Texto de lectura:
..........
Lo guardo así mejor, casi solemne en esa pena que le apenaba transmitir, con la voz que se le escapaba hacia adentro, y saltaba luego, sorpresivamente para alargar la frase hasta la rama más alta, dándole  como un navajazo de sustos en el aire, para que salieran al cielo luces que no eran sangre, sino hilachas de un candor doloroso. “Las lágrimas no hacen ruido al caer”, como supo decir en esa complicidad donde le conservo y protejo. “Mejor será llorar, si es que consuela/ clavarme este puñal, aunque me duela”.
..........
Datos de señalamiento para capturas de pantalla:
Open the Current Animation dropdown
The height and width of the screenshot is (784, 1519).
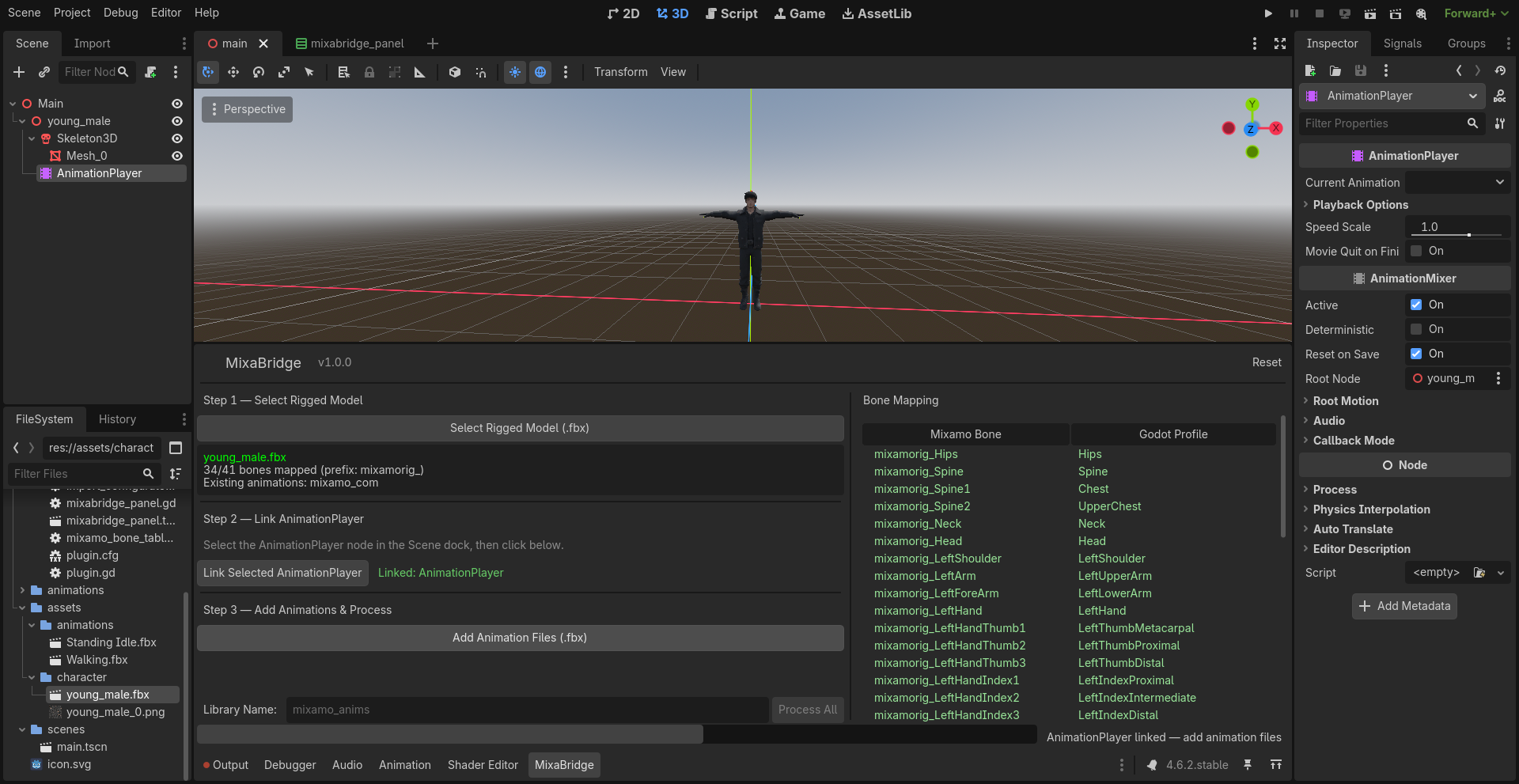(x=1498, y=182)
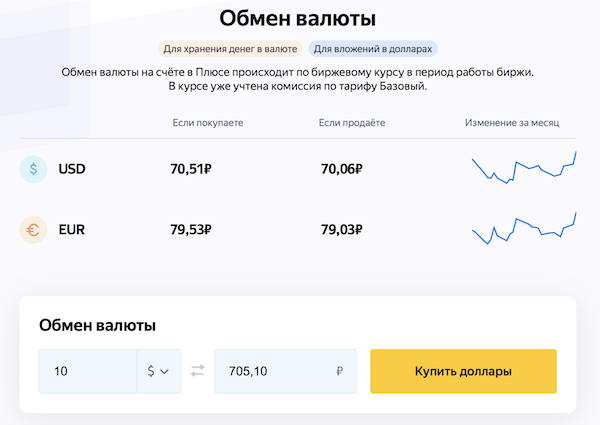Viewport: 600px width, 425px height.
Task: Swap currencies with the exchange arrows icon
Action: coord(197,371)
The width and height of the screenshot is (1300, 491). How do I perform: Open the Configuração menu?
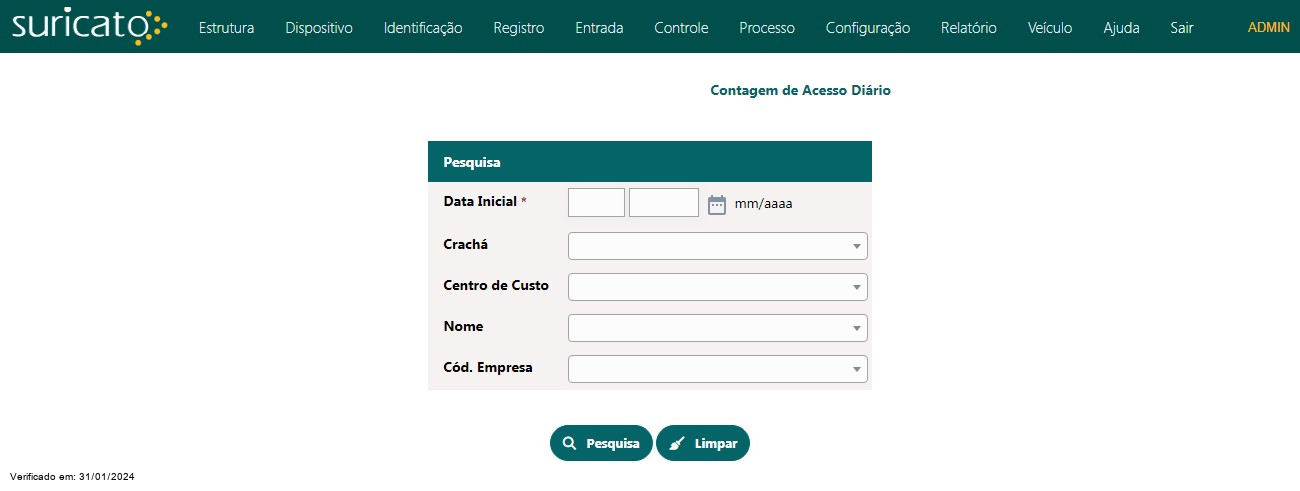click(868, 28)
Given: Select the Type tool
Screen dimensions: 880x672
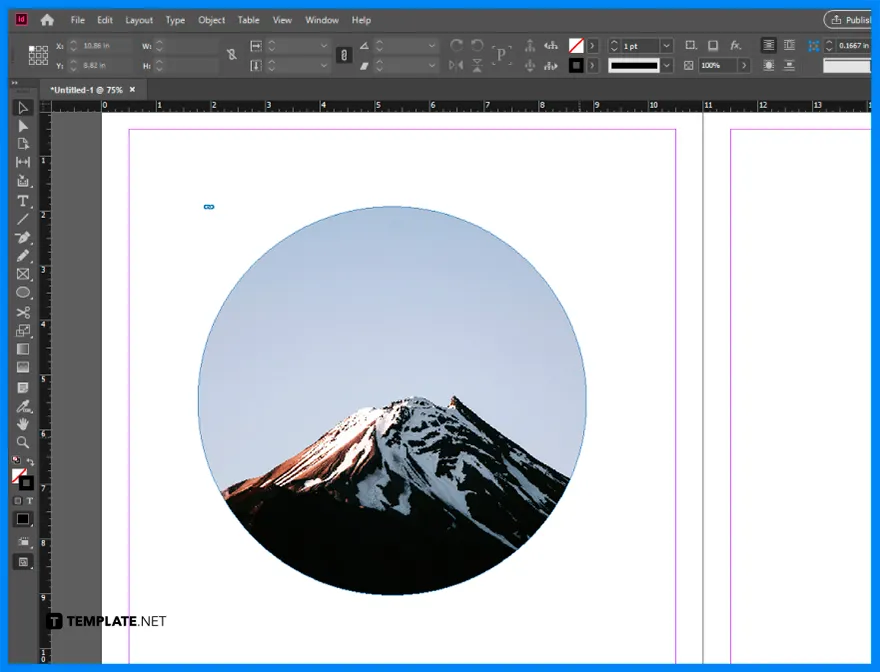Looking at the screenshot, I should 23,200.
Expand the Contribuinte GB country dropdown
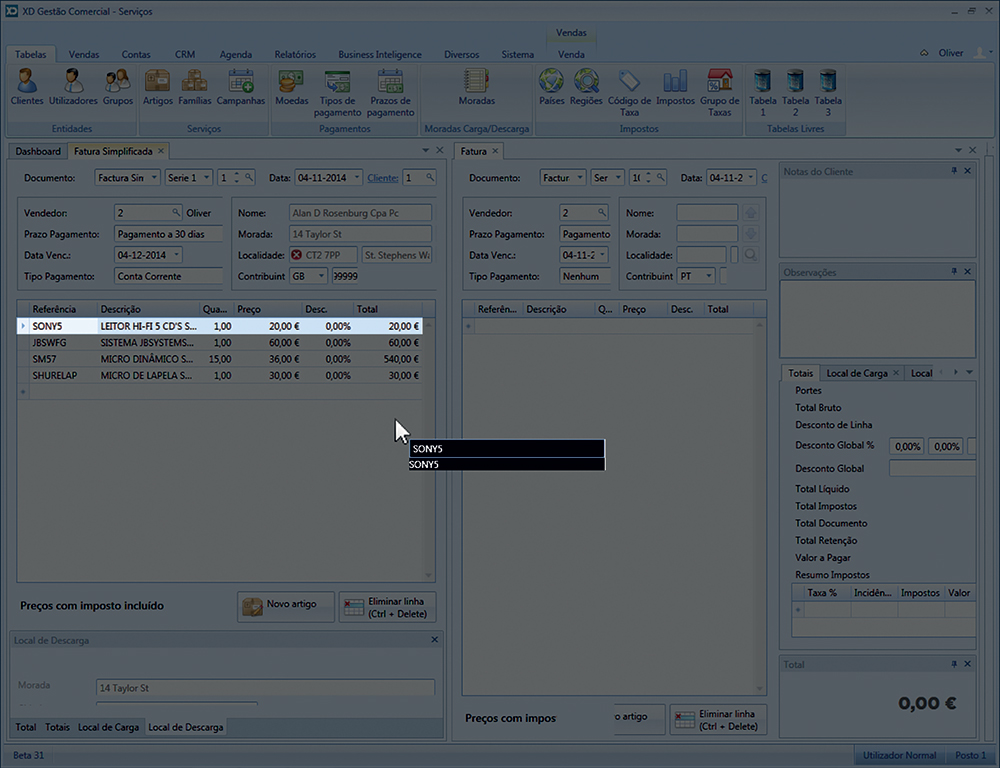This screenshot has width=1000, height=768. pos(322,276)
..........
Qué se pide:
a. Enumera todos los verbos en infinitivo que aparecen en la lectura, con la forma que tienen allí.
b. Resume en menos palabras el párrafo de la lectura que empieza con "Lo guardo así mejor", conservando sus datos principales.
c. Retoma la lectura a partir de su última oración y prosíguela.
Las entradas no guardan relación con la lectura.

Respuestas:
a. transmitir, alargar, caer, decir, llorar, clavarme

b. Así prefiere guardar en la memoria a alguien casi solemne en una pena que le apenaba transmitir. Su voz se le escapaba hacia adentro y luego saltaba de pronto para alargar la frase y dejar en el aire, en lugar de sangre, hilachas de un candor doloroso. Recuerda que esa voz supo decir: "Las lágrimas no hacen ruido al caer". El párrafo cierra con los versos "Mejor será llorar, si es que consuela/ clavarme este puñal, aunque me duela".

c.
A pesar de que ahora no esté cerca. Aunque uno piense que no hay más, y un olvido escandaloso cubra la ciudad y la isla. Pacho Alonso, sobre el caballo brioso de la vida, transcurre sobre el tiempo que no se terminó el 28 de agosto de 1982. Su galope se escucha. Detenido y sin iguales, sigue cortando el aire con una mano muy larga, y nos avisa: “por eso mi corazón se muere, se muere, se muere”, sin esperar que comprendamos su dolor.

Como una llamarada. Como un lucero que parpadea y reclama. De la alegría a esa marea negra que nos ahoga ante la inmensidad.

Ramón Fernández-Larrea, en Barcelona y marzo del 2003.